____ Data records
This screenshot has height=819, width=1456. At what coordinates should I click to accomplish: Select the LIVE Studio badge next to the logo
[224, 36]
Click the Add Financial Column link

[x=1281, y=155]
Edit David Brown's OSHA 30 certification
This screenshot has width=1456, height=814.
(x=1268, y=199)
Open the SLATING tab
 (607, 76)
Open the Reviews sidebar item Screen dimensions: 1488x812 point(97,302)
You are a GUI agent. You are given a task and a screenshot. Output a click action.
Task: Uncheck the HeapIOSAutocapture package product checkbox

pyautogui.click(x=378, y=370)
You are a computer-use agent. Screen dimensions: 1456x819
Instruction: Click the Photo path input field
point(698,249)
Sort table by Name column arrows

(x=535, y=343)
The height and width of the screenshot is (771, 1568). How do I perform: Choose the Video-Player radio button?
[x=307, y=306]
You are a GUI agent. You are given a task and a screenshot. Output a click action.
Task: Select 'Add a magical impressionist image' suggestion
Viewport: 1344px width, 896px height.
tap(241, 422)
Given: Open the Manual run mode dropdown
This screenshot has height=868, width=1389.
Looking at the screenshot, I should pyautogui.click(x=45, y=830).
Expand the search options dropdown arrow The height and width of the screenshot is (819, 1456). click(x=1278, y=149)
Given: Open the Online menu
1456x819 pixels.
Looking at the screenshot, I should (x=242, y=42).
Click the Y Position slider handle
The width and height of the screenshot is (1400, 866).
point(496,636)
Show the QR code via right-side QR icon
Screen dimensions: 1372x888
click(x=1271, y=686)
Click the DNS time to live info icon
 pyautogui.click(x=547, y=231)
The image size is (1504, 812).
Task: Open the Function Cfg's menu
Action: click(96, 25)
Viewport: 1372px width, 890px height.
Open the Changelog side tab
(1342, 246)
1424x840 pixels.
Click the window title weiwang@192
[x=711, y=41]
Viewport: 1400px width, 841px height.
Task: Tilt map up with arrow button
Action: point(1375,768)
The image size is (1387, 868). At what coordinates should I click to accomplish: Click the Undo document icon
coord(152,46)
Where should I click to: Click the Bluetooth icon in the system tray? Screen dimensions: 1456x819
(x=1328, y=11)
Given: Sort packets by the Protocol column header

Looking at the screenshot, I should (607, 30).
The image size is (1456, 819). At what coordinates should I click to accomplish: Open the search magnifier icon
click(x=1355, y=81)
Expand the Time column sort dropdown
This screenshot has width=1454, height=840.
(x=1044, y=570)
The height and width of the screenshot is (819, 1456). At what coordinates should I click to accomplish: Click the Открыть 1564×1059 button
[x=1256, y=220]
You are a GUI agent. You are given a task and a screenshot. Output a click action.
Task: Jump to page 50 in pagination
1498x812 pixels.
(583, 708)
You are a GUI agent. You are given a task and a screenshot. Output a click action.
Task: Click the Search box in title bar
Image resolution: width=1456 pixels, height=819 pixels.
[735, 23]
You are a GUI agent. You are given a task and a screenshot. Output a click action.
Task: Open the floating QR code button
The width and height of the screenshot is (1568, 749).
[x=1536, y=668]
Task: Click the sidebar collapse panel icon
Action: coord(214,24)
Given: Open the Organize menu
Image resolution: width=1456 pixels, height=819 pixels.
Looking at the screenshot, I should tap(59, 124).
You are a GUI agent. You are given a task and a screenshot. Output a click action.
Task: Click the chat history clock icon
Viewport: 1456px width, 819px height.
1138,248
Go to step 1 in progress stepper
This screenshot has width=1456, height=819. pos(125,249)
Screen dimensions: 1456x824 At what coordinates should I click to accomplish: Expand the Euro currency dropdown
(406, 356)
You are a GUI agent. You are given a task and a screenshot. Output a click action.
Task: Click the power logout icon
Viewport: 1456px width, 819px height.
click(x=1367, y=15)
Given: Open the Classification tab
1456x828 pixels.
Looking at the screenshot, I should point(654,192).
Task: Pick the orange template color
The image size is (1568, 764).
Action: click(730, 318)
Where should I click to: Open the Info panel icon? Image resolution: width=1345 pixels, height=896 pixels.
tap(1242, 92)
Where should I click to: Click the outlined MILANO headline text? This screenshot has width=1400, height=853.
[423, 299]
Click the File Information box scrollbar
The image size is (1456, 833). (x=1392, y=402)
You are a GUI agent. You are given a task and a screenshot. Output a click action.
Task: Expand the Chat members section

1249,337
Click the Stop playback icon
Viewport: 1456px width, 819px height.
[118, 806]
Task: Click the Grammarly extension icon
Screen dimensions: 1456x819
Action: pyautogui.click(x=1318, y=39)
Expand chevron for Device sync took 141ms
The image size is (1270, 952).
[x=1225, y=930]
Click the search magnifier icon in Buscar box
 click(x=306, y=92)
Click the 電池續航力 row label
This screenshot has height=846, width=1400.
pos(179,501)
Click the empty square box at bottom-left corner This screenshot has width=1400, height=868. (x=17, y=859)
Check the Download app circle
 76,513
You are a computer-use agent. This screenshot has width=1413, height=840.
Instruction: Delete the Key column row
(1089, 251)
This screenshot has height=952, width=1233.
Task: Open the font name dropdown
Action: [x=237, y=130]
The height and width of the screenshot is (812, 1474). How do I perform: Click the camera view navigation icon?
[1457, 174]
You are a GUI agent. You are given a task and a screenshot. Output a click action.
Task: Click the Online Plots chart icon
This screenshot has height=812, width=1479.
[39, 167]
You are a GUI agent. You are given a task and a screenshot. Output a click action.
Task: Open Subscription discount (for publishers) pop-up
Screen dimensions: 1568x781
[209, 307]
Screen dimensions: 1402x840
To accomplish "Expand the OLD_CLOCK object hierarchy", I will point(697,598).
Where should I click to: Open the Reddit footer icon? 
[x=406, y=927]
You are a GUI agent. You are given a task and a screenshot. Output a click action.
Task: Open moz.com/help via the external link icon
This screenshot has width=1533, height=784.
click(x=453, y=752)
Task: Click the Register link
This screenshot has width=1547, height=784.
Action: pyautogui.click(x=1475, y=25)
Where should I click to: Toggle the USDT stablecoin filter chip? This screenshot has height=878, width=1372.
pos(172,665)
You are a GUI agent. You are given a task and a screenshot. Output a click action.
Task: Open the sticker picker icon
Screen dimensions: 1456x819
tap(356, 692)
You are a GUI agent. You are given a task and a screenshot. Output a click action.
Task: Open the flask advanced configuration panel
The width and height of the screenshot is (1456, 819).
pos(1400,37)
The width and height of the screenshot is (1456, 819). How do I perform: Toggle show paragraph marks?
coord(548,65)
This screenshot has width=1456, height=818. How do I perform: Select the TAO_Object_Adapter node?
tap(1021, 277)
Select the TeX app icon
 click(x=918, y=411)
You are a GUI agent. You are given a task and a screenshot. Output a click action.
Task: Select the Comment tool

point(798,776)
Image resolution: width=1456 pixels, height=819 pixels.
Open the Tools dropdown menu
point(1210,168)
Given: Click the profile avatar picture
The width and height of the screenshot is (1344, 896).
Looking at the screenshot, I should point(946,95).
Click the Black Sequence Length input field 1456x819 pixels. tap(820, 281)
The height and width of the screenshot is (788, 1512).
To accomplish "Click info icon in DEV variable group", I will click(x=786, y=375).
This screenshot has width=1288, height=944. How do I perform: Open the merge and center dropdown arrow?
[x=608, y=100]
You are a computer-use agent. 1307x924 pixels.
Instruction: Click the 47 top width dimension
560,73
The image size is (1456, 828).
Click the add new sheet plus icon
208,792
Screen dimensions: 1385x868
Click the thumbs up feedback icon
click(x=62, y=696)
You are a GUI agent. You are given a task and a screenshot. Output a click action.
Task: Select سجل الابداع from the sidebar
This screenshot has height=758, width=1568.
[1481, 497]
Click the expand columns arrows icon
________
■ Assigned task ■
Starting with the line above that holds "Expand the search" and stopping with the line that holds "Show the QR code via right-side QR icon", reproduce each line exactly, omitting all other lines.

■ Written response ■
Expand the search options dropdown arrow The height and width of the screenshot is (819, 1456). click(x=1278, y=149)
Given: Open the Online menu
1456x819 pixels.
Looking at the screenshot, I should (x=242, y=42).
Click the Y Position slider handle
The width and height of the screenshot is (1400, 866).
point(496,636)
Show the QR code via right-side QR icon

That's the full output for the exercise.